Abstract

Introduction: We evaluated the prognostic significance of pT0 stage on organ-confined transitional cell carcinoma of the bladder following radical cystectomy. Patients and Methods: We retrospectively reviewed the medical records of consecutive patients who underwent radical cystectomy for organ-confined transitional cell carcinoma of the bladder between 1986 and 2004. Patients who were treated with neoadjuvant or adjuvant therapy were excluded.
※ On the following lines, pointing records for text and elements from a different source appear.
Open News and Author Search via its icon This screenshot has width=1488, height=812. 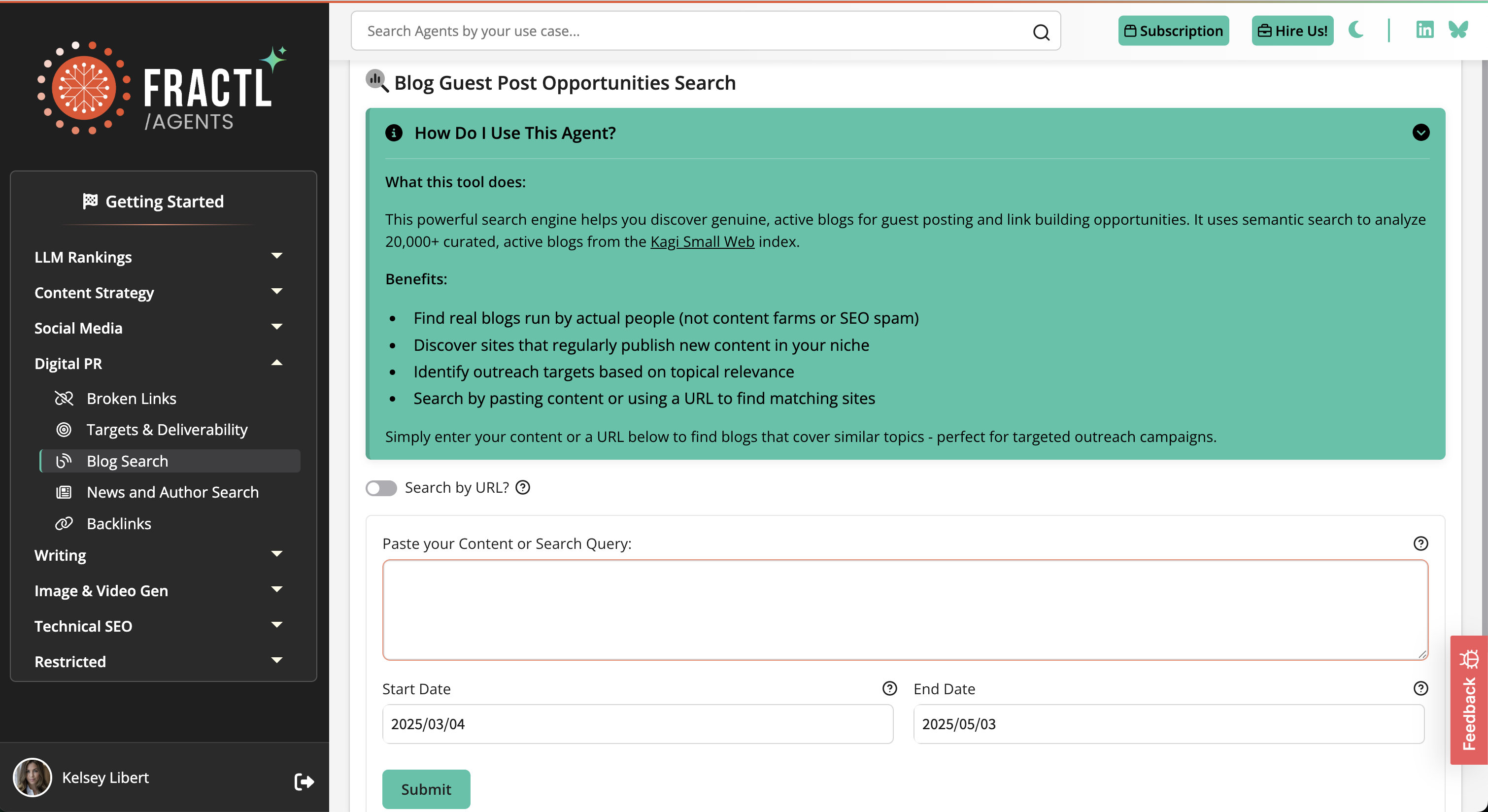click(x=65, y=492)
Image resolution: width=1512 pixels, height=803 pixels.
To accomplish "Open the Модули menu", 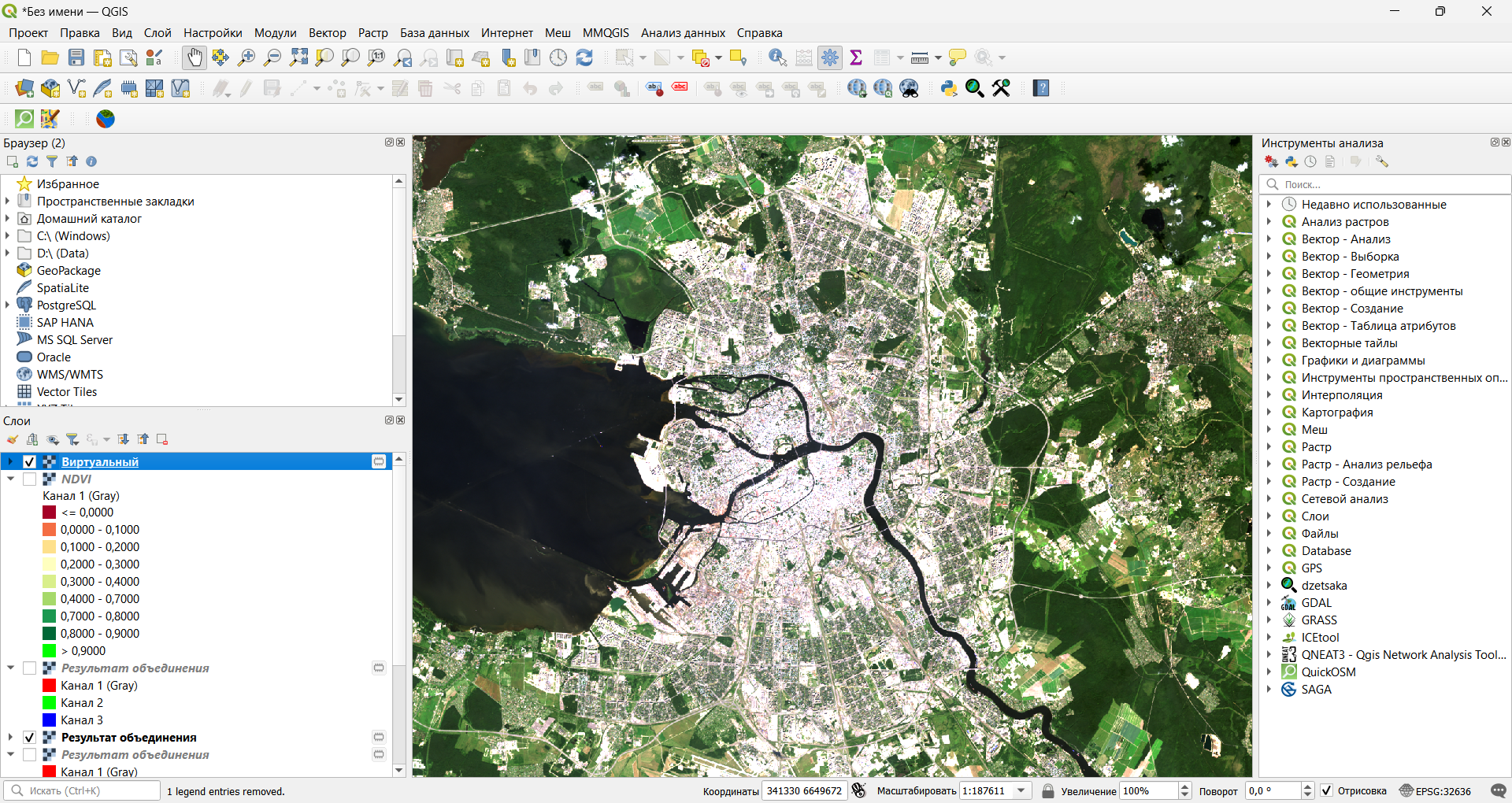I will 275,33.

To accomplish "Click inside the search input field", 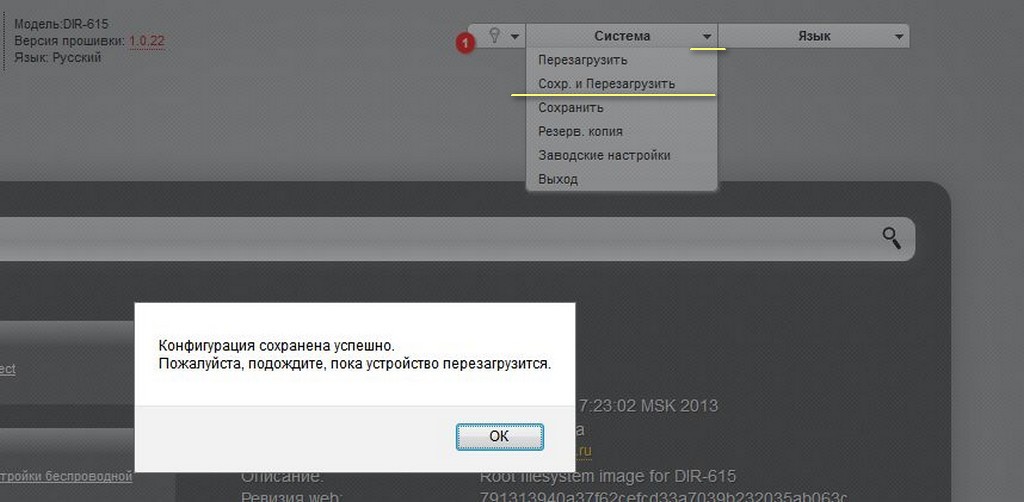I will [438, 238].
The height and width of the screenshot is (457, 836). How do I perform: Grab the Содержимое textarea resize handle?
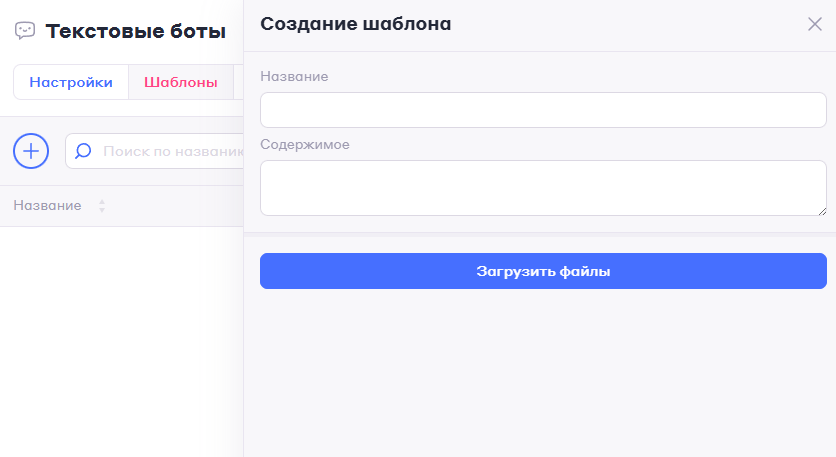click(822, 210)
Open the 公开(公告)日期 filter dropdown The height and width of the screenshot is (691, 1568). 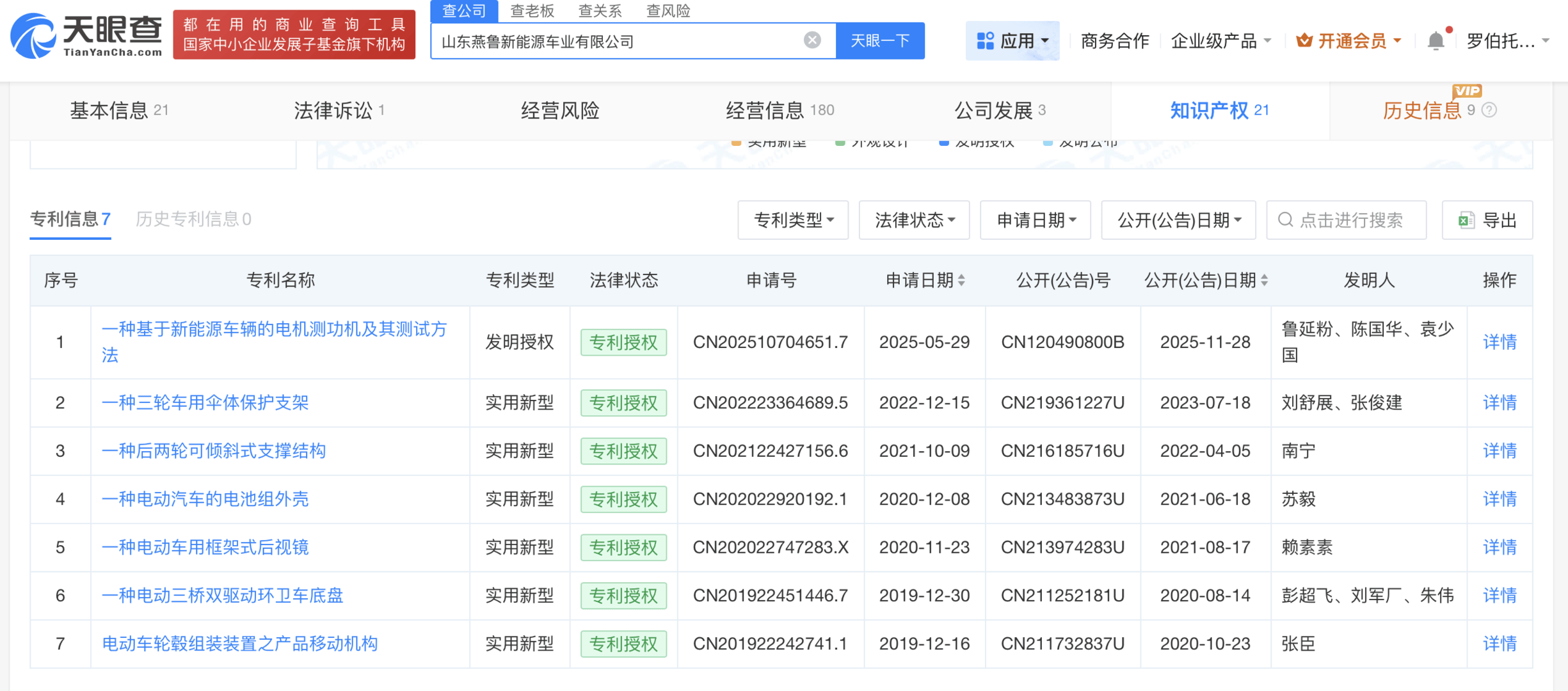pos(1178,220)
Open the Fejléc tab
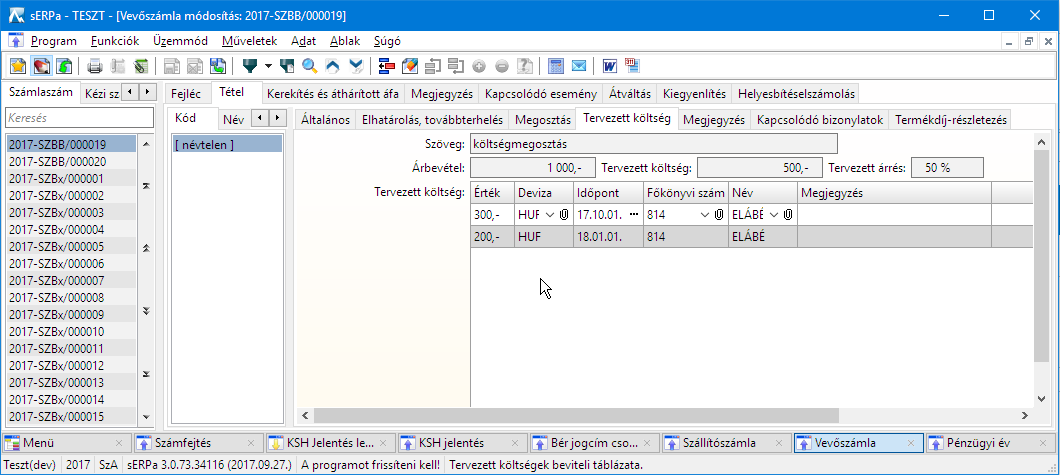The image size is (1060, 475). pyautogui.click(x=187, y=93)
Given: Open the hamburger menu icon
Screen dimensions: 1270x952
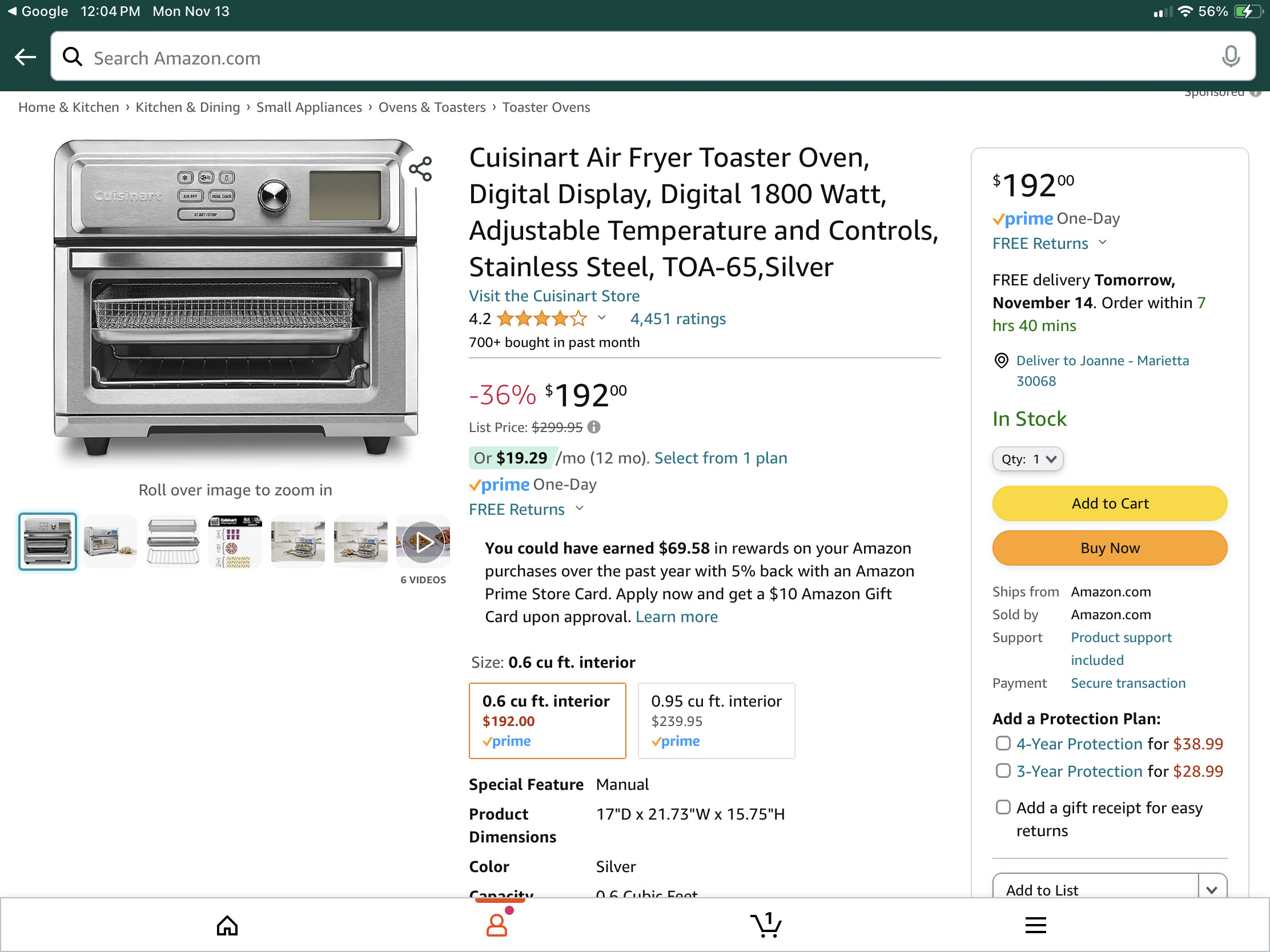Looking at the screenshot, I should [x=1035, y=925].
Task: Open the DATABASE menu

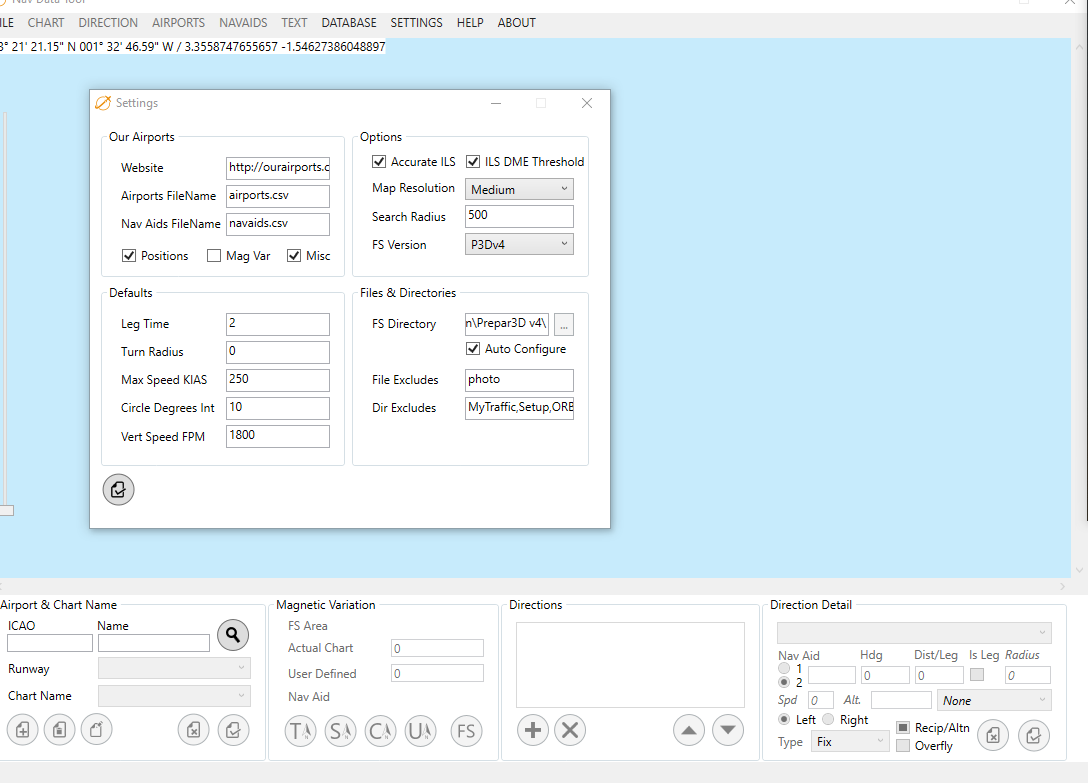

A total of 197 patients were enrolled in this study. We investigated the impact of pathologic T stage on disease-specific survival. Results: Overall disease-specific survival rate was 84.1% after 5 years. Five-year disease-specific survival rates according to pathologic stage were 88.7% in pT0, 92.2% in pTis-1 and 65.4% in pT2 disease. Overall disease-specific survival rate with pTis-1 or pT0 tumors was significantly higher than with pT2 tumors (p = 0.001, pT2 vs. pT0; p < 0.001, pT2 vs. pTis-1), but there was no difference in disease-specific survival between pTis-1 and pT0 tumors (p > 0.05). In the muscle-invasive tumor group, pT0 tumors had a more favorable prognosis than pT2 tumors (p = 0.042), but there was no difference in prognosis between pT0 and pTis-1 tumors. Conclusions: Pathologic stage T0 cystectomy can be considered a curative therapy in most cases, including pT0cT2 tumors, but there is a substantial risk of tumor recurrence.